Overview

Notes on programs for formatting XML strings in Python.

Program 1

I referenced the following.

https://hawk-tech-blog.com/python-learn-prettyprint-xml/

I added processing to remove unnecessary blank lines.

from xml.dom import minidom
import re
def prettify(rough_string):
    reparsed = minidom.parseString(rough_string)
    pretty = re.sub(r"[\t ]+\n", "", reparsed.toprettyxml(indent="\t"))  # Remove unnecessary line breaks after indentation
    pretty = pretty.replace(">\n\n\t<", ">\n\t<")  # Remove unnecessary blank lines
    pretty = re.sub(r"\n\s*\n", "\n", pretty)  # Replace consecutive line breaks (including blank lines) with a single line break
    return pretty

Program 2

I referenced the following.

https://qiita.com/hrys1152/items/a87b4ca3c74ec4997f66

When processing TEI/XML, I recommend registering the namespace.

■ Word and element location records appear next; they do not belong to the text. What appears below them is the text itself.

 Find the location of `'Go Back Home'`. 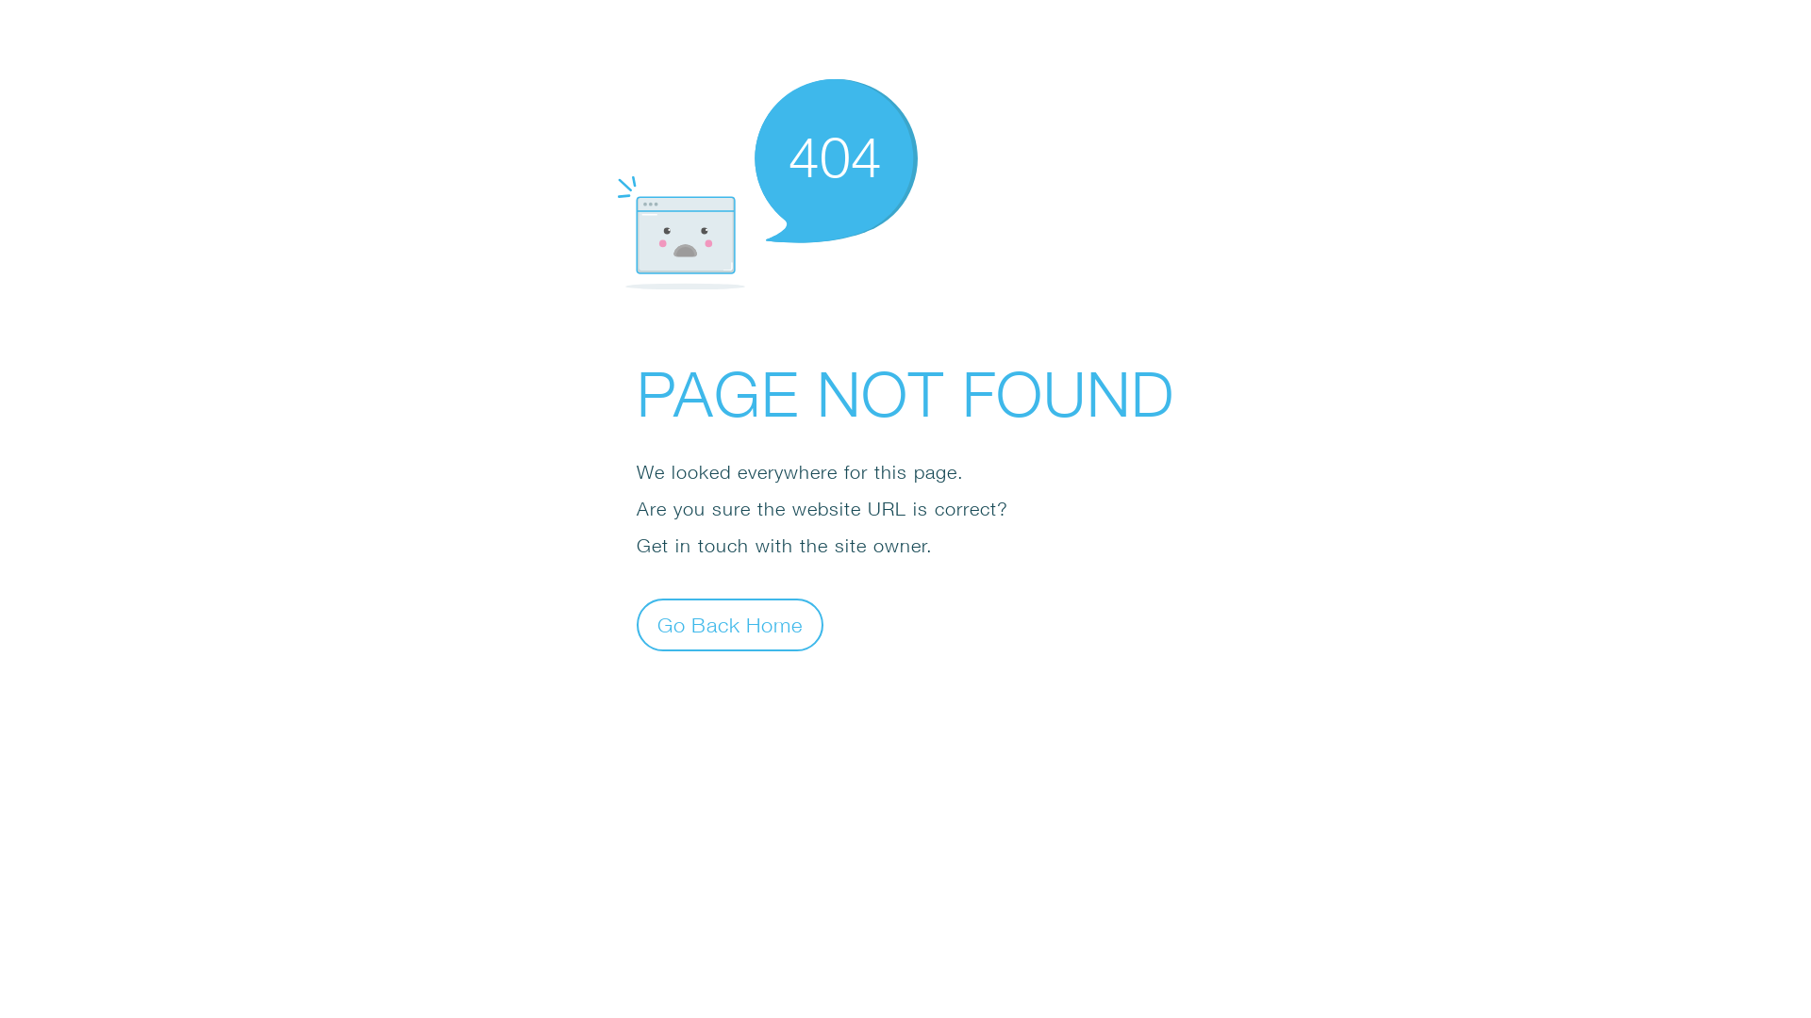

'Go Back Home' is located at coordinates (637, 625).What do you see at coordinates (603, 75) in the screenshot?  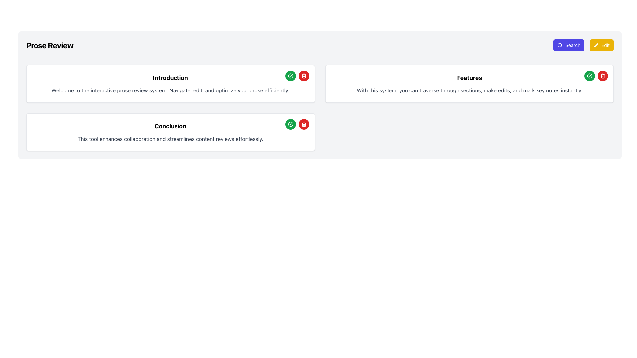 I see `the trash bin icon button, which is styled with red color and located at the top right corner of the 'Features' section` at bounding box center [603, 75].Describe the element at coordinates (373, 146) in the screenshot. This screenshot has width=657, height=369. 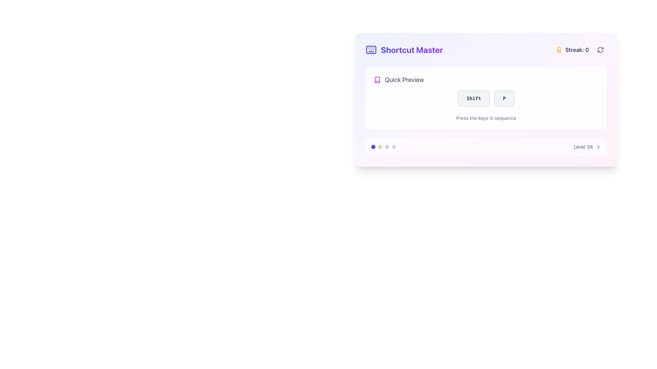
I see `the first circular indicator with a purple fill at the bottom of the panel, representing the active state in a series of indicators` at that location.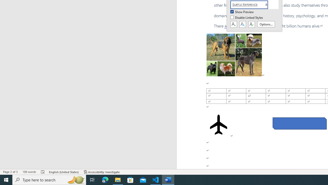 This screenshot has height=185, width=328. What do you see at coordinates (252, 24) in the screenshot?
I see `'Class: NetUIButton'` at bounding box center [252, 24].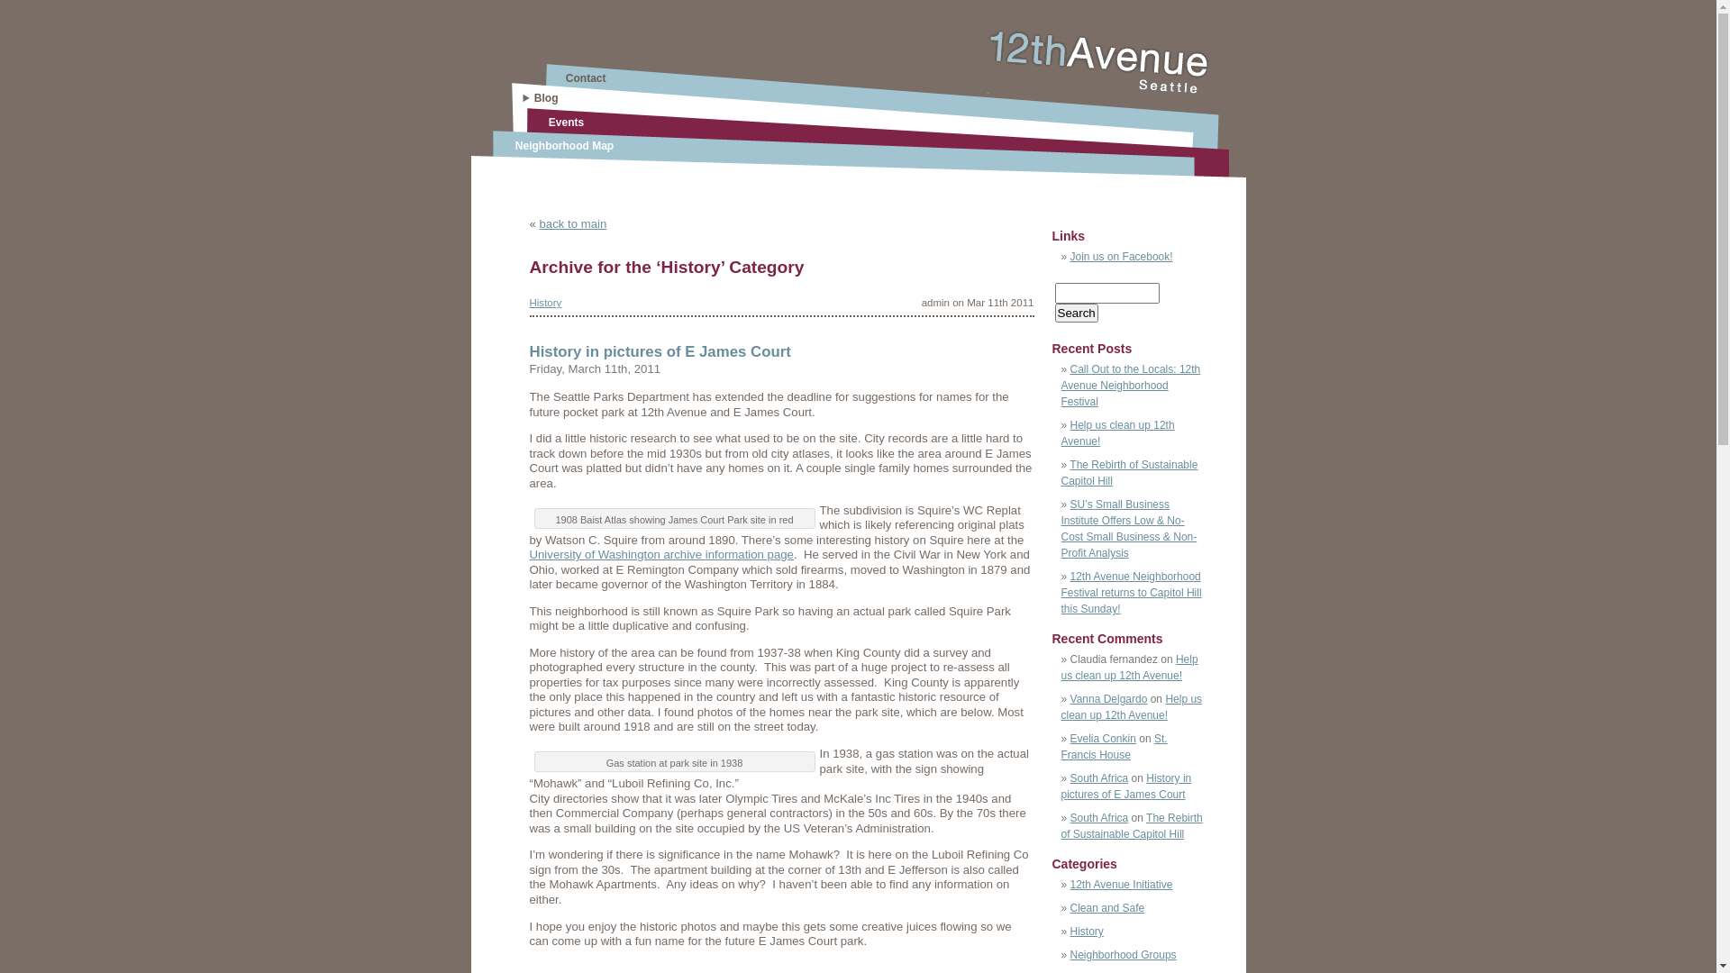  Describe the element at coordinates (1099, 817) in the screenshot. I see `'South Africa'` at that location.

import xml.etree.ElementTree as ET

# Register namespace
ET.register_namespace('', "http://www.tei-c.org/ns/1.0")

tree = ET.ElementTree(ET.fromstring(xml_string))
ET.indent(tree, space='  ')
tree.write('output.xml', encoding='UTF-8', xml_declaration=True)

Summary

I hope this serves as a useful reference.